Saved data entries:
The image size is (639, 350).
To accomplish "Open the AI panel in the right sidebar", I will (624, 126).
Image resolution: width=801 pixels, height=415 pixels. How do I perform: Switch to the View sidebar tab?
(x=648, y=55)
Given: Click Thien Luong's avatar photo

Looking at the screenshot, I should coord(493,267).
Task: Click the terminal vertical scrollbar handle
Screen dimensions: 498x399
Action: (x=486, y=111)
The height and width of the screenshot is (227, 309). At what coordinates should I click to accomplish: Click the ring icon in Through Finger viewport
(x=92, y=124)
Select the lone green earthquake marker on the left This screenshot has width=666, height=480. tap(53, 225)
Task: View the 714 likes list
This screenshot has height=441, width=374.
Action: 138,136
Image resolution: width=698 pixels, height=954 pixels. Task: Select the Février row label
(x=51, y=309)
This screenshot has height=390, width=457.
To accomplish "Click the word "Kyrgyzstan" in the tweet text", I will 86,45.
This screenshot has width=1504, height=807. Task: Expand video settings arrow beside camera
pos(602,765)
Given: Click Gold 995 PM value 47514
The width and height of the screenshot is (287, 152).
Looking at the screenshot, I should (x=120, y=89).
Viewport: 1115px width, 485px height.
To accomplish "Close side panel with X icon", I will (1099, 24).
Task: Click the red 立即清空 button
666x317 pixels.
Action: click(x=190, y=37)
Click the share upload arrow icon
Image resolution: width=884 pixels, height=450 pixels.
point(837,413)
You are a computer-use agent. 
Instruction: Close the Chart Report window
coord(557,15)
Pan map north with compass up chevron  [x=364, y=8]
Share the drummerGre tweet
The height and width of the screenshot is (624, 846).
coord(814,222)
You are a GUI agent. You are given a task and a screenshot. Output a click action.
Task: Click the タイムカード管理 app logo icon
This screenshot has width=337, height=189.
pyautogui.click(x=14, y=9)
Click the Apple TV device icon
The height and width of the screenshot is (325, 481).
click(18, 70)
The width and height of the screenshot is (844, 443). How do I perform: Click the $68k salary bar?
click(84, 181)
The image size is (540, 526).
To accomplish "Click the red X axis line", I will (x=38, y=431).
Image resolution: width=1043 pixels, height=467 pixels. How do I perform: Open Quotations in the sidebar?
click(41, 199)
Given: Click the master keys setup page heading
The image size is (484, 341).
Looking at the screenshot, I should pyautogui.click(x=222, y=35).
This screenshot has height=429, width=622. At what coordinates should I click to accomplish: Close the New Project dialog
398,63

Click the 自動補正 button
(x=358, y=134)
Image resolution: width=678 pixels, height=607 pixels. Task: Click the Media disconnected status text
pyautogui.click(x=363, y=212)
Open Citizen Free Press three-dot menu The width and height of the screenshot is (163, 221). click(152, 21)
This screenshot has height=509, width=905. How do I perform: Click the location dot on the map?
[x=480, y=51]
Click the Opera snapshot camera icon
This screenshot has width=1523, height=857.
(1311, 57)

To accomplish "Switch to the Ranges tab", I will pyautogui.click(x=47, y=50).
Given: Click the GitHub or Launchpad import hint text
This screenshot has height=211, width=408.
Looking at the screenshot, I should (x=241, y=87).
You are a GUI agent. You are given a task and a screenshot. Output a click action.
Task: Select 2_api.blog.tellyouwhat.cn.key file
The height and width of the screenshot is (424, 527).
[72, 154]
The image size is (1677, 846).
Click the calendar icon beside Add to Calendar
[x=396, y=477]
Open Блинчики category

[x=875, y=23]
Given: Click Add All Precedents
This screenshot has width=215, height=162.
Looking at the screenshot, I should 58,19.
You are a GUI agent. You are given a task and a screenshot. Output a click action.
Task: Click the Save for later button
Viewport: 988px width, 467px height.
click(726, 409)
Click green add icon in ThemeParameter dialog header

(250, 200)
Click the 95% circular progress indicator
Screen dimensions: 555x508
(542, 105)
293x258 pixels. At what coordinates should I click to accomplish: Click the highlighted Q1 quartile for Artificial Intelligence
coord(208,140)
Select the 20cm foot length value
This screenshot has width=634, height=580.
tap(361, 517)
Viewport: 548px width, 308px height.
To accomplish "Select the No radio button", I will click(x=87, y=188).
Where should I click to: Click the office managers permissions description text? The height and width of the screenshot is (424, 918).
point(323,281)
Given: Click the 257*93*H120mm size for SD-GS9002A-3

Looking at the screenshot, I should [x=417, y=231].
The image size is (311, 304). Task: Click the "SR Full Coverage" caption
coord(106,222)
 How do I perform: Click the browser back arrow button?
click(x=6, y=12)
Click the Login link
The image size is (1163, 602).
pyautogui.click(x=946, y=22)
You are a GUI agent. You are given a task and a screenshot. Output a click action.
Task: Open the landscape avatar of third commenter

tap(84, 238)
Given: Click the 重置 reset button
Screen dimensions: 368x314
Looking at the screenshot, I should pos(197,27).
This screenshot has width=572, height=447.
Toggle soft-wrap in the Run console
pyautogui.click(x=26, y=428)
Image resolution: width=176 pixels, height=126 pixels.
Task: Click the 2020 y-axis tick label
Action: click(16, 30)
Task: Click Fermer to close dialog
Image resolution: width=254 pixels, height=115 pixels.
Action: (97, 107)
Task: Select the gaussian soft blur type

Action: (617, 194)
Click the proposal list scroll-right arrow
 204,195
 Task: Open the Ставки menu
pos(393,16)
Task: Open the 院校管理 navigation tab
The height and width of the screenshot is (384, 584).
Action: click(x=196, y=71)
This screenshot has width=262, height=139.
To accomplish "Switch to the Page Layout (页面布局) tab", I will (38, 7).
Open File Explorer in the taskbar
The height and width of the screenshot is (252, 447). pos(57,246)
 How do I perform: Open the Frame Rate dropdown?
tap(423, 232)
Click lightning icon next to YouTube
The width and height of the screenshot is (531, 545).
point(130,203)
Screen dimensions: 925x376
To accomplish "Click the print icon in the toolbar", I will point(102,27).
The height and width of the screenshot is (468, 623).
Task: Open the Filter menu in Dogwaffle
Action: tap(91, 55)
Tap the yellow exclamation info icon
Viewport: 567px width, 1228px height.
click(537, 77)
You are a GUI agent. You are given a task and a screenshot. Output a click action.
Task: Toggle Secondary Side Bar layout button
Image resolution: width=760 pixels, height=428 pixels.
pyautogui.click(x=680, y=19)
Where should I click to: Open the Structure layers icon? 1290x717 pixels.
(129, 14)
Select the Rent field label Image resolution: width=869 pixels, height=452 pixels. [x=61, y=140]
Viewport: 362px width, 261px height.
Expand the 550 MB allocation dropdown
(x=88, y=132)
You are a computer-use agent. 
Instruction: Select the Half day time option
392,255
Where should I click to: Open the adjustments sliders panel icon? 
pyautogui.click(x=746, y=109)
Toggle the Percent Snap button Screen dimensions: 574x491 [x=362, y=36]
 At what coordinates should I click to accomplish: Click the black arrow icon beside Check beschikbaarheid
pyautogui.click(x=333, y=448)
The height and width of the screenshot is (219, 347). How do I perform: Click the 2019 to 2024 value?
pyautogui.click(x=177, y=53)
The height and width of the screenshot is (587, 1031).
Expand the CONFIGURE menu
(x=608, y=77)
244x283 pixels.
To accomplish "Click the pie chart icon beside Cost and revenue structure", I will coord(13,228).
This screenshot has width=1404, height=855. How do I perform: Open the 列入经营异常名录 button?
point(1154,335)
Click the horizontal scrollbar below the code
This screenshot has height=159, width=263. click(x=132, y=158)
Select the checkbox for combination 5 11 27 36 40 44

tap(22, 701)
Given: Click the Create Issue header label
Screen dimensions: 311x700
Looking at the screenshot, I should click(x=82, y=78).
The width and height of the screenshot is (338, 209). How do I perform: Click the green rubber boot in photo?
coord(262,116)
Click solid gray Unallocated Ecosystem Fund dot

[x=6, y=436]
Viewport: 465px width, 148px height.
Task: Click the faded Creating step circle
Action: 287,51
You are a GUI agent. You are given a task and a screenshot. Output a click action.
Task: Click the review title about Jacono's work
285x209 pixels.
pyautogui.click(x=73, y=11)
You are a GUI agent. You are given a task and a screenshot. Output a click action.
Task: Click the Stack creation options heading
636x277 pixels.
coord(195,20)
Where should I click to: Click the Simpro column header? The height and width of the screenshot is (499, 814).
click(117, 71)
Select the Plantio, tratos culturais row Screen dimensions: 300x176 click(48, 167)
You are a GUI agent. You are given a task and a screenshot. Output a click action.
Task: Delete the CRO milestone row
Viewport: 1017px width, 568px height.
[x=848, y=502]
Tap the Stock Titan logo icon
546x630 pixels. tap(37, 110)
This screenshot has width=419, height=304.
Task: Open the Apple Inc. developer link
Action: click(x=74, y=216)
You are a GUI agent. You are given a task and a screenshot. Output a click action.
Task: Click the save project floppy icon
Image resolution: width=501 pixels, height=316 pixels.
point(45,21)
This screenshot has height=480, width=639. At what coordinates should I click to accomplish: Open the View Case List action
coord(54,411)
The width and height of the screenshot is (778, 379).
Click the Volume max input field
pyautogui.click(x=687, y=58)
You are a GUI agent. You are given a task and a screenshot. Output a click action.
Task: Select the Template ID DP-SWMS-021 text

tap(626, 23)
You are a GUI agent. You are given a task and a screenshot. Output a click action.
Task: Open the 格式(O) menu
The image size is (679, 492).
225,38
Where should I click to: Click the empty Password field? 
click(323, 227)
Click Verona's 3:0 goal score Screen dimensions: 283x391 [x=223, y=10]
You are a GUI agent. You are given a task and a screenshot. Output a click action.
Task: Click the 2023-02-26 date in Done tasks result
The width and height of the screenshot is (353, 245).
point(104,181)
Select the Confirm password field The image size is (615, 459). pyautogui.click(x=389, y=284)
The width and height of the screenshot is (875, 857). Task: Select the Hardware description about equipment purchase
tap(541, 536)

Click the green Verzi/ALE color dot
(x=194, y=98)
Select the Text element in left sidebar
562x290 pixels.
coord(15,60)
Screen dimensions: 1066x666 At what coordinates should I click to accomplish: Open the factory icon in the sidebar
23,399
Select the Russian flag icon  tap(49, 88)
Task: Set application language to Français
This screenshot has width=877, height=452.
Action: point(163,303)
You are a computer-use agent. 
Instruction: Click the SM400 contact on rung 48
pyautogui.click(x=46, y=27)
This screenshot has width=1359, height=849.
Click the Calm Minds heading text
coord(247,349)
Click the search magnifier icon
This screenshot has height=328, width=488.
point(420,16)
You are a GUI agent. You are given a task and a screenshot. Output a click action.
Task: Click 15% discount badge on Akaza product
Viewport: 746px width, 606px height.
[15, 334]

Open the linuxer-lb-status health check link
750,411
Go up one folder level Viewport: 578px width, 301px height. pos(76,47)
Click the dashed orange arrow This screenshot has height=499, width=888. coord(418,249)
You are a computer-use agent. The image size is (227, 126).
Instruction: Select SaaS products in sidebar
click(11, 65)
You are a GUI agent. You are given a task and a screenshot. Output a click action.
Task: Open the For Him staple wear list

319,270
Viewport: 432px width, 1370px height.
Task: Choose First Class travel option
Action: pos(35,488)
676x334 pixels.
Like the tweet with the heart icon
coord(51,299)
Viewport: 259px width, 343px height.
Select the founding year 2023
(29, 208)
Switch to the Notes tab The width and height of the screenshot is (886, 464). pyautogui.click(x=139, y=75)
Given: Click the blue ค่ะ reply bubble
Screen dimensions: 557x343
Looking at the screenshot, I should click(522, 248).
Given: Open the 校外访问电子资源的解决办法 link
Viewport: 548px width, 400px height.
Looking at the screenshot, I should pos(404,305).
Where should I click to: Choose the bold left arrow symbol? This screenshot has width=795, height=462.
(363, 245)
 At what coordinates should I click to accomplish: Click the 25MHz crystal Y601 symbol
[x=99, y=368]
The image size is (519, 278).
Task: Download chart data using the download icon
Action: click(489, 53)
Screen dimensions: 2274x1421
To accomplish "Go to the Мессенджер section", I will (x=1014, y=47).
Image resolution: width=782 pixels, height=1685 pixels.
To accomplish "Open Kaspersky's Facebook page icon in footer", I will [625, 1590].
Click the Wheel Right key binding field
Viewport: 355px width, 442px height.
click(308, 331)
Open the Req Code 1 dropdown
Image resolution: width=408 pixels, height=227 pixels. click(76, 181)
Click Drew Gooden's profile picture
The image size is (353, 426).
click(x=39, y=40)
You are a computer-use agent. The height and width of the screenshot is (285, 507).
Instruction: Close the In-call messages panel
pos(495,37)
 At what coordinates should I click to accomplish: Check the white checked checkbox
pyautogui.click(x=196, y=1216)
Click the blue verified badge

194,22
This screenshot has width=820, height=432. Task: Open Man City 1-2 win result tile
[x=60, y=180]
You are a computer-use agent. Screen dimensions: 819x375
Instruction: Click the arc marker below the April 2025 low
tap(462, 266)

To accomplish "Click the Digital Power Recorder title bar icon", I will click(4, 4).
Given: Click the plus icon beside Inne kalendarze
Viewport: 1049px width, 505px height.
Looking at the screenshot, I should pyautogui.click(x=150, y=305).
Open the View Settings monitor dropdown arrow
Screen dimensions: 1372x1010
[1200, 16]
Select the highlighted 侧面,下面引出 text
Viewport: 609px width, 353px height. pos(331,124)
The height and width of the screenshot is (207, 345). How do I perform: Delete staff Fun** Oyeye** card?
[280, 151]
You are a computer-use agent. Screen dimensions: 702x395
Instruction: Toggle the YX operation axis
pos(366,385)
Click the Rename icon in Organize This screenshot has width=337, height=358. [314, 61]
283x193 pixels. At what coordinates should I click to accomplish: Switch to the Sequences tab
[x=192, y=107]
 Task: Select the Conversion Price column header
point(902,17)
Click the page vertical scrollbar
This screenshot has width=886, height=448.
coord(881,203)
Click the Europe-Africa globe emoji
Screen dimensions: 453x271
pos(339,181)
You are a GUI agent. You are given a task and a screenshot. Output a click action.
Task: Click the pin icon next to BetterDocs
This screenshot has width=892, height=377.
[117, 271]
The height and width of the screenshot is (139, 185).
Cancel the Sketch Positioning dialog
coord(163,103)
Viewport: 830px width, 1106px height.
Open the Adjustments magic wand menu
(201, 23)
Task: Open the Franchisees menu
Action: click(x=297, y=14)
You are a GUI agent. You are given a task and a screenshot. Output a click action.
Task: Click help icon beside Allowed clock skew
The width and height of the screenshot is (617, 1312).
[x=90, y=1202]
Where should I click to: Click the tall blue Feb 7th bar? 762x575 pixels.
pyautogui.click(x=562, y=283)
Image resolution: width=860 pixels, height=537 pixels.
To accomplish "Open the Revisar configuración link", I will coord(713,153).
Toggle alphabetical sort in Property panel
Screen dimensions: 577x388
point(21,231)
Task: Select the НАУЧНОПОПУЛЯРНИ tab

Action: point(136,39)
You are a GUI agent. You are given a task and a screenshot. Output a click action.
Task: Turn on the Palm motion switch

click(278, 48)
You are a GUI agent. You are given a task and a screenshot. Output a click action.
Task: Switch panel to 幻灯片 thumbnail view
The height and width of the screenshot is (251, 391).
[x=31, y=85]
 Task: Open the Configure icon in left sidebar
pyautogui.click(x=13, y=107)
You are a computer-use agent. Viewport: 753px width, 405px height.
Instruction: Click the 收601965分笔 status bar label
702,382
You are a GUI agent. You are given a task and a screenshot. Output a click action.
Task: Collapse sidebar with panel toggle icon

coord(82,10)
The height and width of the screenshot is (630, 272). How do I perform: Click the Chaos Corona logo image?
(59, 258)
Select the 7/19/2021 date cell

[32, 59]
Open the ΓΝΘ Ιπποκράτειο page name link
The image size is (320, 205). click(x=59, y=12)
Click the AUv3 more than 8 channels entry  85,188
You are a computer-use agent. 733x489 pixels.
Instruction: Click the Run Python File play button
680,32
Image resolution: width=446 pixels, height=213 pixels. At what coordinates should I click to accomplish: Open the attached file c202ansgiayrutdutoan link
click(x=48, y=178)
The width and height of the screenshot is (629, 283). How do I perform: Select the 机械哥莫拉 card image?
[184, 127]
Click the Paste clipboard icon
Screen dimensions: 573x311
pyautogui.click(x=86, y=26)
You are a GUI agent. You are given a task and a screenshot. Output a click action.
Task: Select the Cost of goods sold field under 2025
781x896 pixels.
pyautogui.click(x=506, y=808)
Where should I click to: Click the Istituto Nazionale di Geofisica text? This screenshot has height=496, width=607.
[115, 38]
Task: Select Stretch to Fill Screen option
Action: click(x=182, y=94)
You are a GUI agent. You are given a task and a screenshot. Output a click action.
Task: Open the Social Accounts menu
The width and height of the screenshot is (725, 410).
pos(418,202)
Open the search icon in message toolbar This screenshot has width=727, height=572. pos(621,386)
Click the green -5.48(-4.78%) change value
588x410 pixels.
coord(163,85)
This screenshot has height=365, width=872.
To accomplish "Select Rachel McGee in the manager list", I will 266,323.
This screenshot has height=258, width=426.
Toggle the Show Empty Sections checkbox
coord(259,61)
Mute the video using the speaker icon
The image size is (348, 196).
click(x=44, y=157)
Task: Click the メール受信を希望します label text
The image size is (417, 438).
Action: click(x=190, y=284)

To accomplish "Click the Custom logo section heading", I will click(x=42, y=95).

Exercise instructions>
Would you copy out exactly the lines above that start at the one containing "This screenshot has height=441, width=374." and end at the one containing "Given: Click the master", inclusive?

Solved exercise>
This screenshot has height=441, width=374.
Action: 138,136
Image resolution: width=698 pixels, height=954 pixels. Task: Select the Février row label
(x=51, y=309)
This screenshot has height=390, width=457.
To accomplish "Click the word "Kyrgyzstan" in the tweet text", I will 86,45.
This screenshot has width=1504, height=807. Task: Expand video settings arrow beside camera
pos(602,765)
Given: Click Gold 995 PM value 47514
The width and height of the screenshot is (287, 152).
Looking at the screenshot, I should (x=120, y=89).
Viewport: 1115px width, 485px height.
To accomplish "Close side panel with X icon", I will (1099, 24).
Task: Click the red 立即清空 button
666x317 pixels.
Action: click(x=190, y=37)
Click the share upload arrow icon
Image resolution: width=884 pixels, height=450 pixels.
point(837,413)
You are a computer-use agent. 
Instruction: Close the Chart Report window
coord(557,15)
Pan map north with compass up chevron  [x=364, y=8]
Share the drummerGre tweet
The height and width of the screenshot is (624, 846).
coord(814,222)
You are a GUI agent. You are given a task and a screenshot. Output a click action.
Task: Click the タイムカード管理 app logo icon
This screenshot has width=337, height=189.
pyautogui.click(x=14, y=9)
Click the Apple TV device icon
The height and width of the screenshot is (325, 481).
click(18, 70)
The width and height of the screenshot is (844, 443). How do I perform: Click the $68k salary bar?
click(84, 181)
The image size is (540, 526).
To accomplish "Click the red X axis line", I will (x=38, y=431).
Image resolution: width=1043 pixels, height=467 pixels. How do I perform: Open Quotations in the sidebar?
click(41, 199)
Given: Click the master keys setup page heading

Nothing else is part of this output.